A message from the conveners
Knowledge industries and news media across the world have experienced a period of rapid and fundamental restructuring over the past decade. In the media marketplace, falling advertising revenue is costing jobs and threatening the viability of newspapers and television stations. At the same time, the internet and associated digital communications platforms are inundating audiences with information and opinions from every corner of the globe. Never before has it been so easy for individuals to seek and provide ‘news’ to mass audiences. Faced by these pressures in a relentless 24-7 environment, media outlets must find ways to retrench, re-invent, and re-position themselves to survive in the new digital age.
But will new business models do as good a job as the journalism of the past? Can they still create the common pool of knowledge on which democratic self-government depends? We are now in a new phase, where the impacts of these massive changes on journalism and public knowledge are being realised and assessed. This 'post-truth' era of journalism and politics has brought with it an increasing recognition of a civic crisis in how public knowledge is shaped and the impact of this on governance. Responding to this crisis is a matter of increasing urgency. It is time for a conversation, to explore, to challenge, to debate, to understand, and ultimately to shape the future of public knowledge.
The Public Knowledge Forum is a new international platform for this conversation. Modeled on the Aspen Institute annual summits, the forum will bring together international leaders of business, journalism, government, and academia to focus on how the news industry is adapting to the radical communications changes of the past decade and what the future holds for the profession. It will provide a space to work through the implications of the shifting sands of public knowledge and what this means for the future of democracy and governance. The Public Knowledge Forum will assemble this response and disseminate it in a way that adds value to those political, academic, and business organisations that have carriage of the future of public knowledge.

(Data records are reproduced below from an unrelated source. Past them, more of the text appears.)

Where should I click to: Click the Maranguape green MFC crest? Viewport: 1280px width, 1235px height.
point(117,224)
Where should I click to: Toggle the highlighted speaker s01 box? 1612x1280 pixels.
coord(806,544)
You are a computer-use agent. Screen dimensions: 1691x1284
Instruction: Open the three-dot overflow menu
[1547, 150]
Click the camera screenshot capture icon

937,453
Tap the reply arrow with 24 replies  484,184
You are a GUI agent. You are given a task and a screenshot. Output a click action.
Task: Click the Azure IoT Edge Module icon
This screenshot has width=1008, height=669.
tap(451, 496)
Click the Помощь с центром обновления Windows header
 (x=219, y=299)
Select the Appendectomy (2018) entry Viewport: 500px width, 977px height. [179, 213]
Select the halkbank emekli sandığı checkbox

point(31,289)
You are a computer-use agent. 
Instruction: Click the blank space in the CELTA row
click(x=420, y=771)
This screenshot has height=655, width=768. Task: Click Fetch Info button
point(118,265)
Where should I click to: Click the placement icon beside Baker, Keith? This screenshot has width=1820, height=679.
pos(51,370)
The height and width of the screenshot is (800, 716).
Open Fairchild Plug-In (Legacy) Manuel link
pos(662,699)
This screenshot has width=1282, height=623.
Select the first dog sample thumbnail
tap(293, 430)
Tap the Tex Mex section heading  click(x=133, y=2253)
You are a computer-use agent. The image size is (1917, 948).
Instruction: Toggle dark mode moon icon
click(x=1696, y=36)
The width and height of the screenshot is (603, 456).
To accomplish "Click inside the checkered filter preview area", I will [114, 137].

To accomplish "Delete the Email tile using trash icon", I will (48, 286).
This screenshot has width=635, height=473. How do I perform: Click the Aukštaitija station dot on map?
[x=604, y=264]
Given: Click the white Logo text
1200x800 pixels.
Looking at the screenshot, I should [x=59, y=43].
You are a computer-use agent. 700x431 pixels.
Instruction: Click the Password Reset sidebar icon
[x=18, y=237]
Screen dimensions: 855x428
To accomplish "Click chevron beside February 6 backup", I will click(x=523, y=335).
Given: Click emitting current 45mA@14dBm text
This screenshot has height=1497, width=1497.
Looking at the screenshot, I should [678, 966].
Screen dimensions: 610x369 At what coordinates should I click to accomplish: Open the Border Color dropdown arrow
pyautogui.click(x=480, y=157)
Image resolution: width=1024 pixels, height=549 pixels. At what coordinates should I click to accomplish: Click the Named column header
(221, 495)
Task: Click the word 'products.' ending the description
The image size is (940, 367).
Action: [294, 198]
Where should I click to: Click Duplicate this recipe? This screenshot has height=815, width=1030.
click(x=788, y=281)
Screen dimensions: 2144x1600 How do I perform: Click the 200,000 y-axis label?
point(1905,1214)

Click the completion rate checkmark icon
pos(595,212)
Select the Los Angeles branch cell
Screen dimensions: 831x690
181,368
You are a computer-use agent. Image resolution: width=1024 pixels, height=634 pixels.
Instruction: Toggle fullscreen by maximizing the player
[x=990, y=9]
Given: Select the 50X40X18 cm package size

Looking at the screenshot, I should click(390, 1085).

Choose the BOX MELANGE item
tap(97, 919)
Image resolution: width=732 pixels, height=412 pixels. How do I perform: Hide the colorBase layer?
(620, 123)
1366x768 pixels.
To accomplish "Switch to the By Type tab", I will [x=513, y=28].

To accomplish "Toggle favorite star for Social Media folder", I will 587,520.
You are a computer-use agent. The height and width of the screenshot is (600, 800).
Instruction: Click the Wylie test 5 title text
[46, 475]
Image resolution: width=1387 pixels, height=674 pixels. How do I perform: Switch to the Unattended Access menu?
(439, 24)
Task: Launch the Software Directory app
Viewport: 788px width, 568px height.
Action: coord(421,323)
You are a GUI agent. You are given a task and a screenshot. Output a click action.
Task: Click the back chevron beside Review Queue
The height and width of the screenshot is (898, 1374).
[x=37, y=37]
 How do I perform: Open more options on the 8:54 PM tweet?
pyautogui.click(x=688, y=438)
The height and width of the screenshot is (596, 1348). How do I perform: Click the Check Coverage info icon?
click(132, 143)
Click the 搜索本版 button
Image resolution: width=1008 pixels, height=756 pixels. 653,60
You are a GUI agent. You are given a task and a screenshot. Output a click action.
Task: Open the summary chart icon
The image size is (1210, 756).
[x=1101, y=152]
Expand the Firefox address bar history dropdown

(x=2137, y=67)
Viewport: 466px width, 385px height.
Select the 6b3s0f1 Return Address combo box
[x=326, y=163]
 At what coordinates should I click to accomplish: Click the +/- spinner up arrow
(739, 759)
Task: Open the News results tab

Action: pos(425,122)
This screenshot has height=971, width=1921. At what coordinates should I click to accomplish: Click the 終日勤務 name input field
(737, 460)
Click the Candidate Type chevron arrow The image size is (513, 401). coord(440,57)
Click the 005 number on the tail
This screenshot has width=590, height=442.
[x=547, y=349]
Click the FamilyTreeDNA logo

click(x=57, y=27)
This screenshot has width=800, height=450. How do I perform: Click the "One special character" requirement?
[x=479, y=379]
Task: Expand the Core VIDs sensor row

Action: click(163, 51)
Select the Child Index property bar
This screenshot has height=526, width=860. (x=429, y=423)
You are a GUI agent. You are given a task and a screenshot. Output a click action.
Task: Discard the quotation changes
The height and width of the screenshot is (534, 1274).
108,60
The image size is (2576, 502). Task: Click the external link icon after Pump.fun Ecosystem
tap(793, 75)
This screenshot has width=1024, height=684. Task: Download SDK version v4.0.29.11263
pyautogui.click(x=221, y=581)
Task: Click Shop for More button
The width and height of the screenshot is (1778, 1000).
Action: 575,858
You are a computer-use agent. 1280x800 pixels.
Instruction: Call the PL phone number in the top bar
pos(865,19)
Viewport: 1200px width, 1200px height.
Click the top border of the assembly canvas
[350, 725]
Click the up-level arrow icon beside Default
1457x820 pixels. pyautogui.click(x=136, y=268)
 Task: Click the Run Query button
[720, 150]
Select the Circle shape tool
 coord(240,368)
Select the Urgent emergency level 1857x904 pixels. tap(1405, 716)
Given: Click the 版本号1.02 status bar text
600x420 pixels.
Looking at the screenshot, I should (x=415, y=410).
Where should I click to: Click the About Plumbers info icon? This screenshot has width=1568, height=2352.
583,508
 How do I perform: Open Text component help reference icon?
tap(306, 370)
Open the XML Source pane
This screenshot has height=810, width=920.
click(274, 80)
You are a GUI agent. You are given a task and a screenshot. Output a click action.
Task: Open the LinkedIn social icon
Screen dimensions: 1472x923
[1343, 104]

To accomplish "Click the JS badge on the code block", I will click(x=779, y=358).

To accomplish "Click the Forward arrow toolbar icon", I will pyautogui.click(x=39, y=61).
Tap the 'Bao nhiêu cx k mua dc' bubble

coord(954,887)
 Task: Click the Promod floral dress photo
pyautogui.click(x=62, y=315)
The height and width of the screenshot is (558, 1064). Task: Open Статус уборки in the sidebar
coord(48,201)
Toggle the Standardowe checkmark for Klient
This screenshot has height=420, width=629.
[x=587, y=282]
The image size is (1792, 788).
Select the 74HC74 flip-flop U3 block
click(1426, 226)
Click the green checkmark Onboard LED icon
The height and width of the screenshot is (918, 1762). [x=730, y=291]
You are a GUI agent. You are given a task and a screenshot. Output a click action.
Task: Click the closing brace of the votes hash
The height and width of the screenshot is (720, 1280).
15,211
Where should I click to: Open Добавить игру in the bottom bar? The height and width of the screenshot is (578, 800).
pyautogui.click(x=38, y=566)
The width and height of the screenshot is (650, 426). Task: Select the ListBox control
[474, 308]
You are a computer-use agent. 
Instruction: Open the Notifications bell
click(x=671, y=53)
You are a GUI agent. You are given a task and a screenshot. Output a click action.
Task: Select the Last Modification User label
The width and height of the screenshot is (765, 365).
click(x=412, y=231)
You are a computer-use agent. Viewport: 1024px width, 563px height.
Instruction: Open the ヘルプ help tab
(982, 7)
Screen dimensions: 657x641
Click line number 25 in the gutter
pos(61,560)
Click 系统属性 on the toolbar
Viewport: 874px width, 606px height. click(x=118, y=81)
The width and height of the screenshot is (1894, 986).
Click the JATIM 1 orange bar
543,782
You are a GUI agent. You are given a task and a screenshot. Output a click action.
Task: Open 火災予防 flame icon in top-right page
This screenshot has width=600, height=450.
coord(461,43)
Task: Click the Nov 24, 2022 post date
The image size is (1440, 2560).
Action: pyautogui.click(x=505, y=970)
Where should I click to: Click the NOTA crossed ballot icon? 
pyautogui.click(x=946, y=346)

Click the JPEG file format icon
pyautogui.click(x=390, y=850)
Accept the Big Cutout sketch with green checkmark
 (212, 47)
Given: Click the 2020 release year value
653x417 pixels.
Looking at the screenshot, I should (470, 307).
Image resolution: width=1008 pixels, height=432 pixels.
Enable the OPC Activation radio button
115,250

And that’s where you come in… We want you to join the conversation on the pressing questions surrounding the future of public knowledge. Has our obsession with ‘breaking news’ broken journalism? Is social media dumbing down the news? Is it making ‘news’ redundant? Is the rise of partisan journalism inevitable in a ‘post-truth' era? Could it be desirable or has it driven consumers away? How have new media business models affected democracy and public policy? What are the foreign policy implications of new media? Does technology make it possible for governments to effectively bypass media outlets altogether? Is this helpful or harmful? Has new media shifted the power balance between news consumers and news gatherers? How can journalists hope to be informative if readers can pick and choose their content?
The inaugural Public Knowledge Forum event will be held 3–5 November 2013 in Sydney, Australia, one of the most exciting and ethnically rich cities in the world. The launch will take place as part of the Sydney Opera House’s Festival of Dangerous Ideas, in the famous Concert Hall on Sunday 3 November and will feature a panel of three pre-eminent industry figures in conversation with The Atlantic’s James Fallows. The main conference will continue on Monday 4 November in the Sydney Opera House Studio, bringing together more than 20 international leaders in the field, all with different backgrounds, disciplines and political orientations, for a series of panel discussions. The event will conclude after participants are given the opportunity to work together to help determine the future agenda for the Public Knowledge Forum, making the most of being present as this important initiative takes off.
The United States Studies Centre, with the support of the New South Wales Government, is pleased to be convening the inaugural Public Knowledge Forum. We believe that this is the beginning of an important and ongoing collaboration, and look forward to seeing the Public Knowledge Forum find a permanent home in Sydney. We envisage the event as an ongoing dialogue supported and led by the industry, for the benefit of the industry. Your involvement on this first occasion will be an important step in bringing that vision to reality. We would be delighted if you could join us for this inaugural Public Knowledge Forum.